Stored items from a collection:

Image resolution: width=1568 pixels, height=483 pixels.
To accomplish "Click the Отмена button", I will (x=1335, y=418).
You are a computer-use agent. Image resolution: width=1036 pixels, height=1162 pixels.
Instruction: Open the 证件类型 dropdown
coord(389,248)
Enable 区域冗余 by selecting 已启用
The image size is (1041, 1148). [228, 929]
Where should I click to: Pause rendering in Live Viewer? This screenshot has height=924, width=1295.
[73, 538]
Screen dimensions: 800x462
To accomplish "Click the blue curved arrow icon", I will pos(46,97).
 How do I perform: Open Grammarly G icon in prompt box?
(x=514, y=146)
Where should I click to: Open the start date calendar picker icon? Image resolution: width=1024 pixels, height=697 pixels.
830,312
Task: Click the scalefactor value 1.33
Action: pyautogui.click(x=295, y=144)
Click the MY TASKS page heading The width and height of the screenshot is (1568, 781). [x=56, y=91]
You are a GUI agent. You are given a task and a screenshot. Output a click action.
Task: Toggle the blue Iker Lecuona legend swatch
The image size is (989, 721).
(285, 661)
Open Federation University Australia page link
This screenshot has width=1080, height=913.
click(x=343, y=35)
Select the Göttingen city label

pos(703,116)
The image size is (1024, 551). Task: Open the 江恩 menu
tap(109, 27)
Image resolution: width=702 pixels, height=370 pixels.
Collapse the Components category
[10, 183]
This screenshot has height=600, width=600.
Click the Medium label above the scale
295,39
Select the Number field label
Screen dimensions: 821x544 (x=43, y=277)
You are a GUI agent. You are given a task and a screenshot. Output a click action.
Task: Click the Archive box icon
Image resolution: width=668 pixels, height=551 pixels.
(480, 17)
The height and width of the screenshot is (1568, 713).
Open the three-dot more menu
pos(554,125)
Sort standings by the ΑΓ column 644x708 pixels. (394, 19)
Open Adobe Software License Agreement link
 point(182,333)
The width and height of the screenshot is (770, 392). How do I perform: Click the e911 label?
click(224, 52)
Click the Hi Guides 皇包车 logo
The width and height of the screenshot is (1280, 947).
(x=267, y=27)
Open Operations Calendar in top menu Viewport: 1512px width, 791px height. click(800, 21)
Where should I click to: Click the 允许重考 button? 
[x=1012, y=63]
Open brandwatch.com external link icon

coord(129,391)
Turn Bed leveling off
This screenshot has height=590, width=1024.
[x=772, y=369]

● Task: Reproduce verbatim everything from the line containing "Sort standings by" down to the last of the entries, including both ends.

● Response:
Sort standings by the ΑΓ column 644x708 pixels. (394, 19)
Open Adobe Software License Agreement link
 point(182,333)
The width and height of the screenshot is (770, 392). How do I perform: Click the e911 label?
click(224, 52)
Click the Hi Guides 皇包车 logo
The width and height of the screenshot is (1280, 947).
(x=267, y=27)
Open Operations Calendar in top menu Viewport: 1512px width, 791px height. click(800, 21)
Where should I click to: Click the 允许重考 button? 
[x=1012, y=63]
Open brandwatch.com external link icon

coord(129,391)
Turn Bed leveling off
This screenshot has height=590, width=1024.
[x=772, y=369]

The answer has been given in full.